BEGIN DATASET EXTRACT

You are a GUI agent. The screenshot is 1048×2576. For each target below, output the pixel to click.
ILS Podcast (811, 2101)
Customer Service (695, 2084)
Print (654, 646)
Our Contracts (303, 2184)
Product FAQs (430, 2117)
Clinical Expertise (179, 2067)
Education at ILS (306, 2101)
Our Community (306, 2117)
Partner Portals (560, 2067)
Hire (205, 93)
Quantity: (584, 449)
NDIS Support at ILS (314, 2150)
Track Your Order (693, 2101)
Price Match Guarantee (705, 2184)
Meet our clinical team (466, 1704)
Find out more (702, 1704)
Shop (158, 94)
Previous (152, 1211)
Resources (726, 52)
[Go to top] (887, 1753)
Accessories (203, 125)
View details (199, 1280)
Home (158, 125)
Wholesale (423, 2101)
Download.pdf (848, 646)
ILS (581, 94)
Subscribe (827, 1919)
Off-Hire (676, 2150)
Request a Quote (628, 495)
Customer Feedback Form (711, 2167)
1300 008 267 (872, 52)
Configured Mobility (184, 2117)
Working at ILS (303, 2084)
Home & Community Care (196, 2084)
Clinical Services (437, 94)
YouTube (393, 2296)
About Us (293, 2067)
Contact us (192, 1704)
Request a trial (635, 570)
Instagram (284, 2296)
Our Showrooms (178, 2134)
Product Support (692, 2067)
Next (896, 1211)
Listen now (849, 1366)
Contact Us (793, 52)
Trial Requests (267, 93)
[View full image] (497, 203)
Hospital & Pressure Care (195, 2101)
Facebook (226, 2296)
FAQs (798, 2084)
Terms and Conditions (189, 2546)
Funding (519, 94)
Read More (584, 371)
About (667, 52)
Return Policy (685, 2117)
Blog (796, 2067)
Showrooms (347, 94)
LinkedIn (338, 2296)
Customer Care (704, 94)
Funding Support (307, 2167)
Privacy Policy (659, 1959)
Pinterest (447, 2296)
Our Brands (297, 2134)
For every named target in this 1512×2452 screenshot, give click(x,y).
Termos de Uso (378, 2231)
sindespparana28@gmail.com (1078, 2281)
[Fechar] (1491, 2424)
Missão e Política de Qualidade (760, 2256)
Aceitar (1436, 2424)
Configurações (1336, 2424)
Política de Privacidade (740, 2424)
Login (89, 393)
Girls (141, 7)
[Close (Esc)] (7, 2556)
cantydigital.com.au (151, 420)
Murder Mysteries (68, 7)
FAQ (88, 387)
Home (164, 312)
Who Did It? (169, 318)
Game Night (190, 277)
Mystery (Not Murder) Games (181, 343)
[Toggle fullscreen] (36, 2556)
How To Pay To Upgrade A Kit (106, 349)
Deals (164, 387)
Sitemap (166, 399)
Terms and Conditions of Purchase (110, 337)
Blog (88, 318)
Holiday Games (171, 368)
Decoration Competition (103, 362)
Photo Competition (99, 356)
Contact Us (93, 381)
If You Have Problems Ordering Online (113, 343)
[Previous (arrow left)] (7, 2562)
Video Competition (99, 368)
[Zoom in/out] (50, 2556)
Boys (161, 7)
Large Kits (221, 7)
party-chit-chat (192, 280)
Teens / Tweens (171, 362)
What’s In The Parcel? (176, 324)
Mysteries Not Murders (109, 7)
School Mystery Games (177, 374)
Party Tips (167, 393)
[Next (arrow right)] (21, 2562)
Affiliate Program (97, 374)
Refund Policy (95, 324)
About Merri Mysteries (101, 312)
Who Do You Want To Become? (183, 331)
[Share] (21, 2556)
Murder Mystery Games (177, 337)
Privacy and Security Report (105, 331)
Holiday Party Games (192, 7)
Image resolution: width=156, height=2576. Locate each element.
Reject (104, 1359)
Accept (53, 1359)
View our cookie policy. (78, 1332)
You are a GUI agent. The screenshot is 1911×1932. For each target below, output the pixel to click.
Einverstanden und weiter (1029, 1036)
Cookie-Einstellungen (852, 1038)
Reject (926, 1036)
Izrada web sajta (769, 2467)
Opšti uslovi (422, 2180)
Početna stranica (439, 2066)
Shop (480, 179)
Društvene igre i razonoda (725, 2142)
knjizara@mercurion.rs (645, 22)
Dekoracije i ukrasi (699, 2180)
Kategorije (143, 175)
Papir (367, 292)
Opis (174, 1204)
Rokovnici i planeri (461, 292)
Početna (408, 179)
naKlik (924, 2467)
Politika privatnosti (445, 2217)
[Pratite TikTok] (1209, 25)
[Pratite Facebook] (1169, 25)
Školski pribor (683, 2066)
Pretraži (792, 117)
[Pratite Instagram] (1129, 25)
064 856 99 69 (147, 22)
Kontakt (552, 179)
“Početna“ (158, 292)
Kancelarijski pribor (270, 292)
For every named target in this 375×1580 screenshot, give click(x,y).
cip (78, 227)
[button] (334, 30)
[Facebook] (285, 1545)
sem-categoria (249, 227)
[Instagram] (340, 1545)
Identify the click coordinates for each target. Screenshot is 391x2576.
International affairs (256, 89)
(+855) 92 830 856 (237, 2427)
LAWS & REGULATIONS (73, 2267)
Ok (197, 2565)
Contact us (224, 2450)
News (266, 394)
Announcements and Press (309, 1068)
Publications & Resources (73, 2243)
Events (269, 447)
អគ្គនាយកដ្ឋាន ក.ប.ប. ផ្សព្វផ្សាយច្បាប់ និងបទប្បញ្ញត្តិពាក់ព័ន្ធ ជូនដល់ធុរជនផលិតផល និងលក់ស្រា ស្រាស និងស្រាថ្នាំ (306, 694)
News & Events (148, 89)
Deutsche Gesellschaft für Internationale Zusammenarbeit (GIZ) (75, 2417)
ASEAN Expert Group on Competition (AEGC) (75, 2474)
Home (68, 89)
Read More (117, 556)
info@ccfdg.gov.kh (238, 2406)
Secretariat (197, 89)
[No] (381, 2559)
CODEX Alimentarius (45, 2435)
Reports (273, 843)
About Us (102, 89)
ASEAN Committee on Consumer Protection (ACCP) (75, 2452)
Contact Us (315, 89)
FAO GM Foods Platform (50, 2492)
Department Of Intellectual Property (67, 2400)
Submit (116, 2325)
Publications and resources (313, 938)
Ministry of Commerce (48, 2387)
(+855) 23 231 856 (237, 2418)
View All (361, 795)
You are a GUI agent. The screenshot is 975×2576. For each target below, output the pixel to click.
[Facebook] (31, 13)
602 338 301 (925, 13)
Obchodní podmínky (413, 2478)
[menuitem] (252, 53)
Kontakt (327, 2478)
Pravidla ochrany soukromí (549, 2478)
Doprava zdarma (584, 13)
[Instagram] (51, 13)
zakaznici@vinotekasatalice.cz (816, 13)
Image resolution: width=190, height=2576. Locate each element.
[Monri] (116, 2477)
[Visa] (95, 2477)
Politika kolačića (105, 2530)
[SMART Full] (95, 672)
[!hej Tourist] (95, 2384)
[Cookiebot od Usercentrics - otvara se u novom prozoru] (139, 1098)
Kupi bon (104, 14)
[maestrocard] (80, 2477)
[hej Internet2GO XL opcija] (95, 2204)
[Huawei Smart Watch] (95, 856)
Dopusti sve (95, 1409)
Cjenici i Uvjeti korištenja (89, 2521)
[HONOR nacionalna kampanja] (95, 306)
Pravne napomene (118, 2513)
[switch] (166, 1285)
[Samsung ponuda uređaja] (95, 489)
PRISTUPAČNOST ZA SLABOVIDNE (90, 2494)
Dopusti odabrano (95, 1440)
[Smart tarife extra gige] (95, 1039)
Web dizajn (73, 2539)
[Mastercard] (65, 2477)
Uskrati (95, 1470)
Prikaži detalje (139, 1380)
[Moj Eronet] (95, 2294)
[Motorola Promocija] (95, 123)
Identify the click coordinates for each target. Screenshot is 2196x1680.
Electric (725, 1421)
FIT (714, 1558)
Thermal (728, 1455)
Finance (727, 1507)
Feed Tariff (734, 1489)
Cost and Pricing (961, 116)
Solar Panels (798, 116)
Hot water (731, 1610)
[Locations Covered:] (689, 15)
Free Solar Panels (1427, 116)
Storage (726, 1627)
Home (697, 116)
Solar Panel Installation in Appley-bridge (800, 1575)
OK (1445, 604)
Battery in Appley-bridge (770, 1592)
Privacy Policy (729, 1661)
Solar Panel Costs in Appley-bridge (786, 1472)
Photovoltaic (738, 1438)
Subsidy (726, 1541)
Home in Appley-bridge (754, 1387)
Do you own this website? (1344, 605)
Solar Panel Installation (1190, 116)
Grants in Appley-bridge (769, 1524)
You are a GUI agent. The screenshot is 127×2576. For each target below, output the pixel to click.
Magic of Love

END DATASET EXTRACT

# YOUR ASSIGNMENT
Using the material above, return each line in which the word "View" occurs.

# TASK OUTPUT
View details (199, 1280)
[View full image] (497, 203)
View our cookie policy. (78, 1332)
View All (361, 795)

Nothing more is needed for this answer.